L’attention du jeune homme est attirée par un passager quittant le Grand Salon. Le temps que les épaisses portes en verre s’ouvrent et se referment, quelques notes de musique s’échappent sur le pont. À l’intérieur, une soirée dansante bat son plein : le traditionnel bal du Phare. Avec un véritable orchestre, des harpes, des violons et tout le tralala. Des centaines de riches sur leur trente et un bavardent en sirotant du champagne. Pour l’heure, le travail de Shy consiste à offrir de l’eau à toute personne sortant prendre l’air.
Comme ce type d’âge mûr, dégarni et habillé d’un costume deux fois trop petit pour lui.
Shy s’avance rapidement à sa rencontre et demande :
— Désirez-vous de l’eau fraîche, monsieur ?
Le passager contemple quelques secondes la bouteille parsemée de gouttelettes glacées d’un air hagard. Puis un sourire éclaire son visage. Il extirpe de son portefeuille un billet plié qu’il tend à Shy entre deux doigts blancs et boudinés aux veines apparentes.
— Désolé, monsieur. Il nous est interdit de…
Mais il n’a pas l’occasion de finir sa phrase.
— Ah bon ? Allez, prends-le, gamin.
Après une courte pause, pour la forme, Shy s’empare de l’argent et le range au fond de sa poche. Comme chaque fois.
L’homme débouche la bouteille, boit une longue gorgée et s’essuie la bouche d’un revers de manche.

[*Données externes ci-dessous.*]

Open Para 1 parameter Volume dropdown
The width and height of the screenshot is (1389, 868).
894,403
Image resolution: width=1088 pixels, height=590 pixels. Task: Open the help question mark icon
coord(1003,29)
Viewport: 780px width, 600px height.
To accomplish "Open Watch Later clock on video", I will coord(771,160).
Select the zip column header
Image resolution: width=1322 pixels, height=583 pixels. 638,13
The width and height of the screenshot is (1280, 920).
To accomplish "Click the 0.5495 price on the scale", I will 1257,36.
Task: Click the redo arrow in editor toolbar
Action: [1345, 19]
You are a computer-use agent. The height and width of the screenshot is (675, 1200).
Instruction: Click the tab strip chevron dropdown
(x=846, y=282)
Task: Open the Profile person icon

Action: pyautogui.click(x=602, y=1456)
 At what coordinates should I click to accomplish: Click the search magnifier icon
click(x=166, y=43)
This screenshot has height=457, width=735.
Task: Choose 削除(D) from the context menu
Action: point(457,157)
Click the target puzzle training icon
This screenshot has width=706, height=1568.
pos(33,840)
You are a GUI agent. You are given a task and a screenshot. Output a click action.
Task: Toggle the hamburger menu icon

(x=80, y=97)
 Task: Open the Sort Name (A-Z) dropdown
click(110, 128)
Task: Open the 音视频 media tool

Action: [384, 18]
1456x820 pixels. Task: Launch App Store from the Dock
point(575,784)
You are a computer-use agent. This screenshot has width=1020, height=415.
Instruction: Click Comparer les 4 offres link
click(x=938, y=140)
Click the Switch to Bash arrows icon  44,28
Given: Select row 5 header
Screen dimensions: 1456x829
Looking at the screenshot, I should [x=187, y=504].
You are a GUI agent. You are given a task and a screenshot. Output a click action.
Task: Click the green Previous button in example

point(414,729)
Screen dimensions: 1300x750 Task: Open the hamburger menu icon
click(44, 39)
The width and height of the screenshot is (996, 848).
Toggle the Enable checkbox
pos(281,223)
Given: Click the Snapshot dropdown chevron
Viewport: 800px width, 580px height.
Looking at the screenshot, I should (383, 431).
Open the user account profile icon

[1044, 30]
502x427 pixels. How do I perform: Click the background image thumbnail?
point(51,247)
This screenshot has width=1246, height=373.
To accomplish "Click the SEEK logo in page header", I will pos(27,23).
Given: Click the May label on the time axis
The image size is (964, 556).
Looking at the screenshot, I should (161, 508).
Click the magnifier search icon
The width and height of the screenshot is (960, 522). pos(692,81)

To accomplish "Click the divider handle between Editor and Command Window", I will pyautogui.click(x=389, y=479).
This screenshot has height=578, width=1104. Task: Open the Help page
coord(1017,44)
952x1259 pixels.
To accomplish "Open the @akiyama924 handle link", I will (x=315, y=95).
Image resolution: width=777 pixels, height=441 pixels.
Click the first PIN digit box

— J’ai consacré ma vie à faire ce qu’il fallait pour en arriver là, dit-il, les yeux dans le vide. Je suis l’un des meilleurs scientifiques dans mon domaine. Cofondateur de ma propre entreprise. (Il se tourne vers Shy.) Assez riche pour acheter des maisons de vacances dans trois pays différents.
— Félicitations, monsieur…
— Arrête ça !
Shy le dévisage, perplexe.
— Arrêter quoi ?
— De me passer de la pommade. (Il secoue la tête en affichant une moue dégoûtée.) Dis-moi plutôt quelque chose de vrai. Que je suis gros, par exemple.
Confus, le garçon porte son regard sur l’océan.
Sûr, ce type est gros, mais si Shy a tiré une leçon de ses premiers jours de boulot, c’est que les passagers d’une croisière de luxe n’ont que faire de la vérité. Ils veulent qu’on les brosse dans le sens du poil. « Pâme-toi devant eux, et ramasse l’argent. » Telle est la devise de Rodney, son compagnon de cabine. Toutefois, ce gars-là semble différent.
L’homme pousse un profond soupir.
— D’où viens-tu, gamin ?
— San Diego.
— Tiens donc, de quel côté ?
Shy change la glacière d’épaule.
— Otay Mesa. C’est un tout petit village. Je doute que vous en ayez entendu parler, monsieur.
Son interlocuteur laisse échapper un rire amer.
— Et tu me félicites ? (Il secoue la tête, une fois de plus.) Quelle ironie.
— Pardon ?
Il agite la main en direction de Shy et rebouche sa bouteille.
— Je connais bien Otay Mesa. C’est un peu plus bas, sur la côte.
Shy acquiesce. Il ignore où ce type veut en venir, mais Rodney l’a aussi prévenu que ces gens se montraient parfois particulièrement excentriques. Surtout ceux qui, à trop boire de vin, arborent sur les dents de vilaines taches rouges.